- [Prompt 1]:
List every distinct percentage figure that appears in the marketing news digest below.
- [Prompt 2]:
From the marketing news digest below, return the passage between "Meta Earnings" and "in that division.", inclusive, copied word for word.

Segment Start: Document extract

CMO TLDR: Meta, IAB forecast, and AI Agents

Meta Earnings

Meta Shares Surge on Record Sales as Zuckerberg Bets Big on AI Infrastructure

Meta reported fourth-quarter revenue of $59.9 billion, beating analyst estimates and driving shares up more than 10% in after-hours trading, even as the company outlined plans to potentially double capital expenditures to as much as $135 billion in 2026. The Facebook parent attributed its strong performance to holiday demand and AI-driven advertising improvements, with ad impressions up 18% and average ad prices rising 6% year over year. CEO Mark Zuckerberg is pressing ahead with massive AI infrastructure investments despite previous investor skepticism, creating a new Meta Compute initiative to build data centers while pulling back on metaverse projects and cutting 1,500 jobs in that division.

IAB Forecast

Advertisers Forecast 9.5% Spending Growth as Agentic AI Reshapes Marketing Priorities

U.S. advertising spending is projected to grow 9.5% in 2026, driven by digital channels and the rapid adoption of agentic AI systems that autonomously plan and execute campaigns, according to the Interactive Advertising Bureau's annual outlook study of over 200 brands and agencies. Five of the six top marketer priorities this year are AI-related, with two-thirds of advertisers now focused on using agentic AI for ad buying and campaign execution, while 73% are creating content optimized for AI-generated search answers. The industry is also shifting from customer acquisition toward retention strategies, with focus on repeat purchases nearly doubling since 2024, as marketers deploy AI to make loyalty programs and first-party data more effective at scale.

Segment End: Document extract
Segment Start: Information shown

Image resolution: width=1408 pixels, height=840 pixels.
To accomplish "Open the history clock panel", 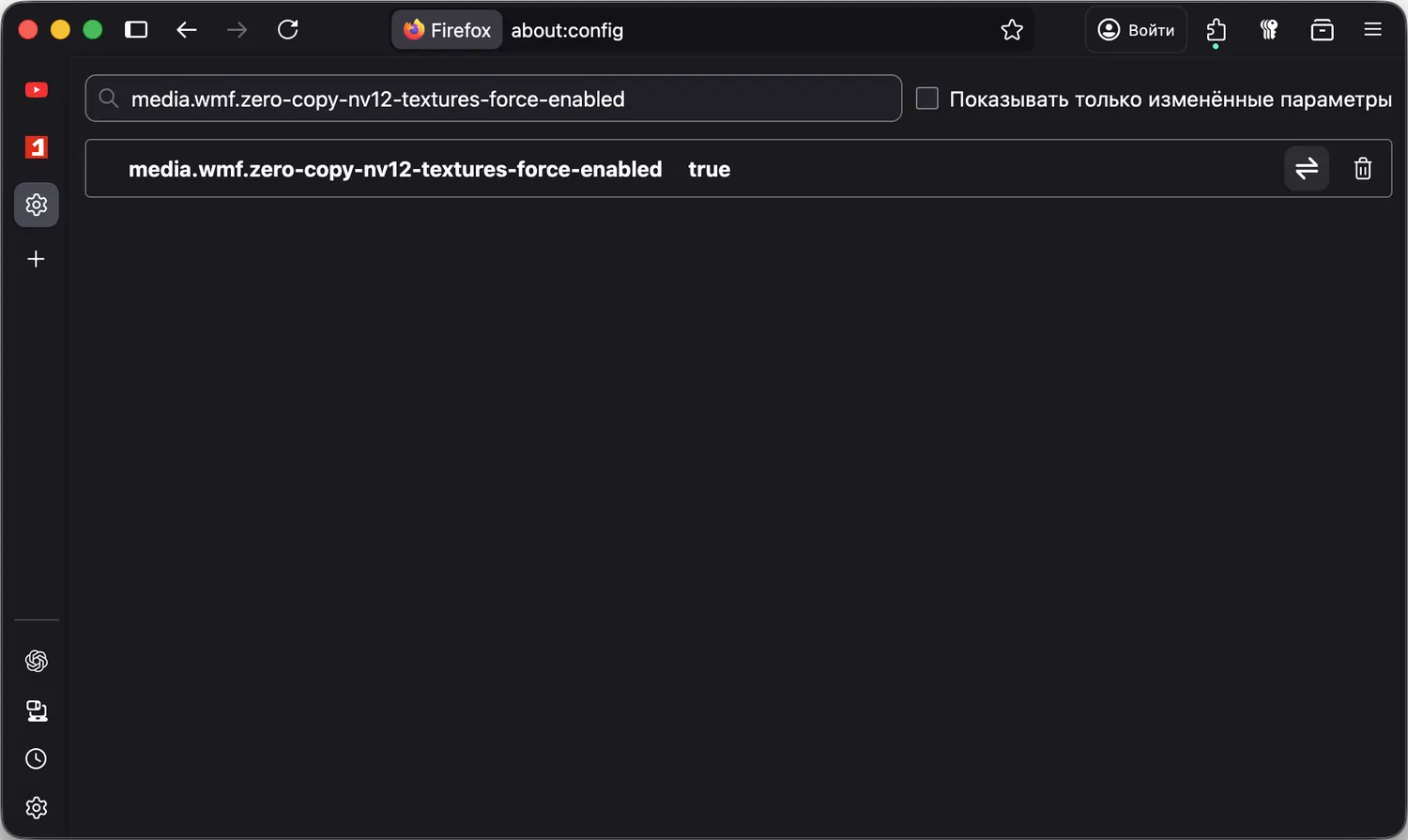I will pyautogui.click(x=37, y=759).

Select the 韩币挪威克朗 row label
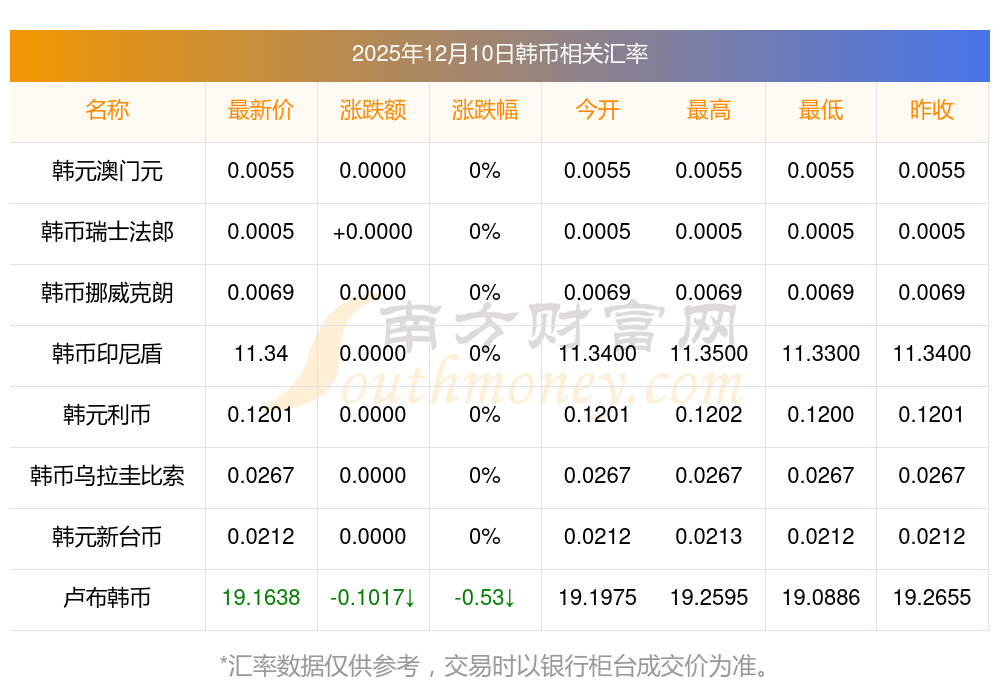107,293
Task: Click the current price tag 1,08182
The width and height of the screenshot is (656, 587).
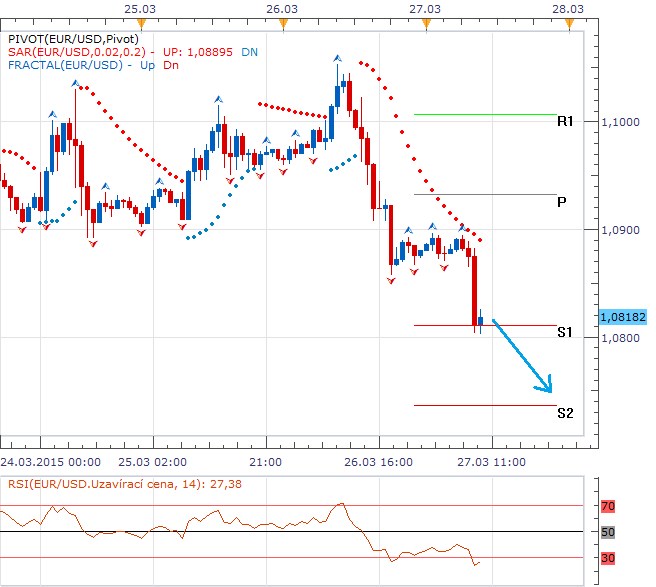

Segment End: Information shown

- [Task result 1]:
- 10%
- 18%
- 6%
- 9.5%
- 73%

- [Task result 2]:
Meta Earnings

Meta Shares Surge on Record Sales as Zuckerberg Bets Big on AI Infrastructure

Meta reported fourth-quarter revenue of $59.9 billion, beating analyst estimates and driving shares up more than 10% in after-hours trading, even as the company outlined plans to potentially double capital expenditures to as much as $135 billion in 2026. The Facebook parent attributed its strong performance to holiday demand and AI-driven advertising improvements, with ad impressions up 18% and average ad prices rising 6% year over year. CEO Mark Zuckerberg is pressing ahead with massive AI infrastructure investments despite previous investor skepticism, creating a new Meta Compute initiative to build data centers while pulling back on metaverse projects and cutting 1,500 jobs in that division.